Die Pflegelehre-Befürworter betonten, man sei sich bewusst, dass die Ausbildung für Betriebe ein Aufwand sei, zumal die Mitarbeiter vielerorts bereits jetzt stark belastet seien. Man sei aber überzeugt, mit entsprechenden Rahmenbedingungen bald auch noch Abwartende gewinnen zu können und mit der Pflegelehre einen Beitrag zur Entlastung im System zu leisten.

Sechs Betriebe bieten die Ausbildung bislang an

• Liebenau Österreich gemeinnützige GmbH mit Standorten St. Gallenkirch, Bartholomäberg, Schruns, Nüziders, Gaißau sowie das Seniorenheim Tschermakgarten und das Sozialzentrum Mariahilf in Bregenz
• Sozialzentrum Bezau-Mellau-Reuthe gGmbH
• Seniorenbetreuung Feldkirch
• RehaKlinik Montafon in Schruns
• Sozialzentrum Lebensraum Vorderland in Röthis
• Alten-, Wohn- und Pflegeheim Antoniushaus Feldkirch

Interessierte können sich an die Lehrlingsstelle der Wirtschaftskammer Vorarlberg in der Bahnhofstraße 24 in Dornbirn wenden. erreichbar per Mail an lehre@vkv.at bzw. 05522 305 1155 oder online.

Gewerkschaft kritisiert „Vorpreschen“

Massive Kritik am „Vorpreschen" Vorarlbergs bei der Pflegelehre kommt vom Vorsitzenden der GÖD Gesundheitsgewerkschaft und Zentralbetriebsrat der Landeskrankenhäuser, Thomas Steurer. „Im Herbst sollen Jugendliche diese Ausbildung beginnen, obwohl noch nicht einmal die Rahmenbedingungen geklärt sind, geschweige denn, klar ist, wer sie ausbilden soll“, kritisiert Steurer das Land in einer Aussendung der Gewerkschaft.

Die Kolleginnen und Kollegen in den Spitälern und Pflegeeinrichtungen würden am Anschlag arbeiten und könnten „ganz sicher nicht auch noch nebenbei Jugendliche an die Hand nehmen“, so Steurer weiter. Die Pflegelehre drohe zu einem „riesengroßen Flop“ zu werden.

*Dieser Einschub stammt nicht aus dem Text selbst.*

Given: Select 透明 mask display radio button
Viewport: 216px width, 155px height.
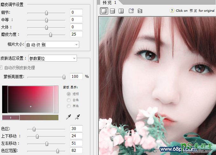Looking at the screenshot, I should point(68,94).

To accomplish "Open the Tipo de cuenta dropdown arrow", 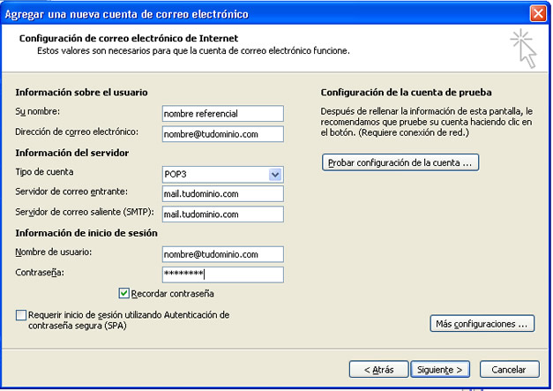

Für Steurer geht die Pflegelehre grundsätzlich in die falsche Richtung. „Das Personal fehlt nicht in der Pflegeassistenz, sondern im gehobenen Dienst." Zuallererst müssten die Arbeitsbedingungen in der Pflege verbessert werden, dann gebe es auch wieder mehr Menschen, die sich für den Beruf interessierten, so Steurer.